Abstract Invertebrates are recognized as important species in endocrine disrupting chemical (EDC) testing. However, it is poorly understood whether the effects of EDCs in invertebrates are mediated by hormonal mechanisms. Previously, we showed that bisphenol A (BPA) affected the physiology of the freshwater oligochaete Lumbriculus variegatus. In the present study, we examined the mechanism of the impact of BPA on L. variegatus, using pulse rate of the dorsal blood vessel (DBV) as an endpoint. Both long term and acute exposures to BPA increased the pulsing rate of DBV. The former had a distinct inverted-U dose response relationship with a most efficacious dose of 10−9 M, which increased the pulse rate from 8.97 to 10.9 beats/min.

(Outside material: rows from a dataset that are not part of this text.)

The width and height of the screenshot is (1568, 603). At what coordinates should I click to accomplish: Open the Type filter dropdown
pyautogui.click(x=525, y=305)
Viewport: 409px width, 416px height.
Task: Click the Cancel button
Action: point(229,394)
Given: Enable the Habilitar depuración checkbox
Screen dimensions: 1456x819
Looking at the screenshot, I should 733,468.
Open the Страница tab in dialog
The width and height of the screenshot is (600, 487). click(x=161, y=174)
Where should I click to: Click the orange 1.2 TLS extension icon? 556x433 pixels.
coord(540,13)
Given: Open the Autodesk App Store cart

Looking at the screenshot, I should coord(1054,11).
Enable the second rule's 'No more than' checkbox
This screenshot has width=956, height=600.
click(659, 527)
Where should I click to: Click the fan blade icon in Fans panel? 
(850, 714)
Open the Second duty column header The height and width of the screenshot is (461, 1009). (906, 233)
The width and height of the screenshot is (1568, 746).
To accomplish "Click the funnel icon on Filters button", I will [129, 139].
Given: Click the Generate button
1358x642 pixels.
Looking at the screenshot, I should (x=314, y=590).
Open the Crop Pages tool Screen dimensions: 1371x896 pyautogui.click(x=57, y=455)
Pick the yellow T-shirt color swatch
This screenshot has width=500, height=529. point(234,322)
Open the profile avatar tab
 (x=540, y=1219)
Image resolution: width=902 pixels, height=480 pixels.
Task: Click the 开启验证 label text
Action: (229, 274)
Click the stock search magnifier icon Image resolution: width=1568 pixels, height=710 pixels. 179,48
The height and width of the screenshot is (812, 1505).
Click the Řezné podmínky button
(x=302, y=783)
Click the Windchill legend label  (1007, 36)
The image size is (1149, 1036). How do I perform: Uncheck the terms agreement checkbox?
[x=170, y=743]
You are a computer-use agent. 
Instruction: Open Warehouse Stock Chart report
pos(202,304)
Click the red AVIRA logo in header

The effects of BPA were mimicked by the synthetic estrogen ethinylestradiol with a most efficacious dose of 10−12 M. Interestingly E2 had no effect on pulsing rate, either acute or long term. The sensitivity of L. variegatus to estrogens were exquisite, with detectable effects at 10−14 to 10−10 M range. Both the long term and acute effects of BPA were partially or fully blocked by various vertebrate estrogen receptor (ER) antagonists, including ICI 182,780, MPP and G15. Our results suggest that the impact of BPA on pulsing rate of L. variegatus is likely mediated by an estrogenic mechanism instead of general toxicity. The exceptionally high sensitivity of L. variegatus to some estrogens makes it a possible tool for estrogenic EDC screening.